▶ Extracted records
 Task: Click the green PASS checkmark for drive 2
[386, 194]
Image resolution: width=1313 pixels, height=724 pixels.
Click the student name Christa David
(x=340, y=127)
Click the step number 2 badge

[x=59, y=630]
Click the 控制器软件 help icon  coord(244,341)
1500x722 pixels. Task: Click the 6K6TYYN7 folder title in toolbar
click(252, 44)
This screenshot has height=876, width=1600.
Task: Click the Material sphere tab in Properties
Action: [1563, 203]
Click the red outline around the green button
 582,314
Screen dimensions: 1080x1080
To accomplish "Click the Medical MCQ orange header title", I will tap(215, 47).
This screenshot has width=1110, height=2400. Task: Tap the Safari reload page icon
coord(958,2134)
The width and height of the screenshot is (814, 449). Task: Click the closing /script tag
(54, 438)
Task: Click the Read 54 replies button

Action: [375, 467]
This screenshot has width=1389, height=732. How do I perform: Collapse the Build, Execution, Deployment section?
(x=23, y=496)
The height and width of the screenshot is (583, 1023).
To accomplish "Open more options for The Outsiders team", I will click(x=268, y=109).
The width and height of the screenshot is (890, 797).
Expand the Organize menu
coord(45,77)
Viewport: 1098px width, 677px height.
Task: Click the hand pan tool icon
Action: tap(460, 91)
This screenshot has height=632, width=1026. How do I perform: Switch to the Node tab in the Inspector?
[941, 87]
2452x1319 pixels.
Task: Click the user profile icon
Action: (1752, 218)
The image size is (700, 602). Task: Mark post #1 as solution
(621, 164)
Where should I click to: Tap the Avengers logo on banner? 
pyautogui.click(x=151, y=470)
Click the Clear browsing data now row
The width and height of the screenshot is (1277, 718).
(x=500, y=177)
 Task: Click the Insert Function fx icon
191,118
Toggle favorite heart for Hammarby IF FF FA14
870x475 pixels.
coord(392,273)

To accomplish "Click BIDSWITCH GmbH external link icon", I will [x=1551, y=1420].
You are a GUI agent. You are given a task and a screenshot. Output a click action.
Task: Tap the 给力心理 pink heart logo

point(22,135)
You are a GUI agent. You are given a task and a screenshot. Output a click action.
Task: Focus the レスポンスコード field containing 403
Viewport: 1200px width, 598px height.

▶ What to do
Would you write the records out again, word for word?

▶ Output of the task
 Task: Click the green PASS checkmark for drive 2
[386, 194]
Image resolution: width=1313 pixels, height=724 pixels.
Click the student name Christa David
(x=340, y=127)
Click the step number 2 badge

[x=59, y=630]
Click the 控制器软件 help icon  coord(244,341)
1500x722 pixels. Task: Click the 6K6TYYN7 folder title in toolbar
click(252, 44)
This screenshot has height=876, width=1600.
Task: Click the Material sphere tab in Properties
Action: [1563, 203]
Click the red outline around the green button
 582,314
Screen dimensions: 1080x1080
To accomplish "Click the Medical MCQ orange header title", I will tap(215, 47).
This screenshot has width=1110, height=2400. Task: Tap the Safari reload page icon
coord(958,2134)
The width and height of the screenshot is (814, 449). Task: Click the closing /script tag
(54, 438)
Task: Click the Read 54 replies button

Action: [375, 467]
This screenshot has width=1389, height=732. How do I perform: Collapse the Build, Execution, Deployment section?
(x=23, y=496)
The height and width of the screenshot is (583, 1023).
To accomplish "Open more options for The Outsiders team", I will click(x=268, y=109).
The width and height of the screenshot is (890, 797).
Expand the Organize menu
coord(45,77)
Viewport: 1098px width, 677px height.
Task: Click the hand pan tool icon
Action: tap(460, 91)
This screenshot has height=632, width=1026. How do I perform: Switch to the Node tab in the Inspector?
[941, 87]
2452x1319 pixels.
Task: Click the user profile icon
Action: (1752, 218)
The image size is (700, 602). Task: Mark post #1 as solution
(621, 164)
Where should I click to: Tap the Avengers logo on banner? 
pyautogui.click(x=151, y=470)
Click the Clear browsing data now row
The width and height of the screenshot is (1277, 718).
(x=500, y=177)
 Task: Click the Insert Function fx icon
191,118
Toggle favorite heart for Hammarby IF FF FA14
870x475 pixels.
coord(392,273)

To accomplish "Click BIDSWITCH GmbH external link icon", I will [x=1551, y=1420].
You are a GUI agent. You are given a task and a screenshot. Output a click action.
Task: Tap the 给力心理 pink heart logo

point(22,135)
You are a GUI agent. You are given a task and a screenshot. Output a click action.
Task: Focus the レスポンスコード field containing 403
Viewport: 1200px width, 598px height.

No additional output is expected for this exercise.